I’ve been traveling quite a bit by train in Germany lately and I take from the press that German network operators have made some effort to improve the on-train network experience. And indeed, the experience on a recent trip from Cologne to Hamburg was a lot better compared to what I remember from the past.
While the fast ICE trains in Germany have Wi-Fi on board by now, I’m not very much interested in it, as it’s throttled and the amount of data is limited. Fortunately, ICE trains are also equipped with cellular repeaters, so I can tether to my phone for Internet connectivity. Over the course of the four hour trip, a ping to a server on the network gave me a success rate of 95%. The missing responses are not randomly distributed, but mostly due to coverage holes along the track. In other words, most applications I use worked well.
Working on servers over an ssh connection, for example, is one of the most important things I do, even while traveling. Here, of course, coverage holes can be felt immediately. But fortunately, there were few and even fewer of them take longer than 15 to 20 seconds. So while not ideal, I could get my work done. Also, for any critical operations, I use a remote tmux session. Thus, even if the connection were to drop (which it never did during the trip), the current command would continue to run instead of timing out, and I could reconnect to the server later without loosing any data.

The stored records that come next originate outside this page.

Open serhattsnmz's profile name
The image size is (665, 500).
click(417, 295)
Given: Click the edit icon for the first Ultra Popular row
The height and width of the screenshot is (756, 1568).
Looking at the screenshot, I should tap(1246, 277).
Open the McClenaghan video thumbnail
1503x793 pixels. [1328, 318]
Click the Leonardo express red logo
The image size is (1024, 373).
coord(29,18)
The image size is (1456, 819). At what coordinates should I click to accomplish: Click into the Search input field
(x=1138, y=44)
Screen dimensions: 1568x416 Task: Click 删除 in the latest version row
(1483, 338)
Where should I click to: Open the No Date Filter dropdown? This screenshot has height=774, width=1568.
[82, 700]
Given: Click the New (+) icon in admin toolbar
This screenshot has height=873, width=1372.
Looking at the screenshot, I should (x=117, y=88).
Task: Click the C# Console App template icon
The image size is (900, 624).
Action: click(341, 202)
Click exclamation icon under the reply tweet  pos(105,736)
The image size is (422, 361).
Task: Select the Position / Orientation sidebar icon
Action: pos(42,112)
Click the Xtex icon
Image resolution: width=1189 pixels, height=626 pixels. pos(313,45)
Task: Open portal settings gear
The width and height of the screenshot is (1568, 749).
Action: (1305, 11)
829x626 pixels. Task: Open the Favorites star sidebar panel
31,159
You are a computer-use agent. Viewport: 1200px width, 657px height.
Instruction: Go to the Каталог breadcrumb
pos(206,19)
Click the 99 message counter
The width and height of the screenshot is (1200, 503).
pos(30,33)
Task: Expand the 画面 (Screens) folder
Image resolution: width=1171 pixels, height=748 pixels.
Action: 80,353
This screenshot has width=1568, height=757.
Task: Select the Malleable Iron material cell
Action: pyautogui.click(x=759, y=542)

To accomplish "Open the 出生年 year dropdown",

Over the course of the four hour train trip, I’ve also done two voice conference calls, each over a course of one hour. This has also worked surprisingly well. The speech quality in downlink was mostly ok and there were only some spots with robotic voice or short outages. I’m not sure how the uplink would have sounded, as I was mostly listening while in those calls. But as I said above, there was the occasional 15-20 seconds outage so I would be hesitant to schedule conference calls in which I would have to contribute a lot.
When it comes to web browsing and email, the occasional outages are almost not noticeable, as most of the time, information is consumed passively after download. Not sure about video services, that’s perhaps something for another trip.
And a final application that worked well: A remote VNC desktop session to a remote server to get a crashed remote virtual machine with Windows inside running again.
You might be wondering why I haven’t talked about the datarate in the post so far and the reason is simple: Most of the applications I use require relatively little bandwidth and everything felt snappy enough so I didn’t care. And for those multi gigabyte downloads and uploads I need to do occasionally… Well, usually those data transfers are not time critical at all, so they are better done while being stationary with good network coverage anyway.
So overall, I’d rate this as a very good experience, and, according to the press release linked to above, things will improve further over time. So let’s revisit the topic again in 2026.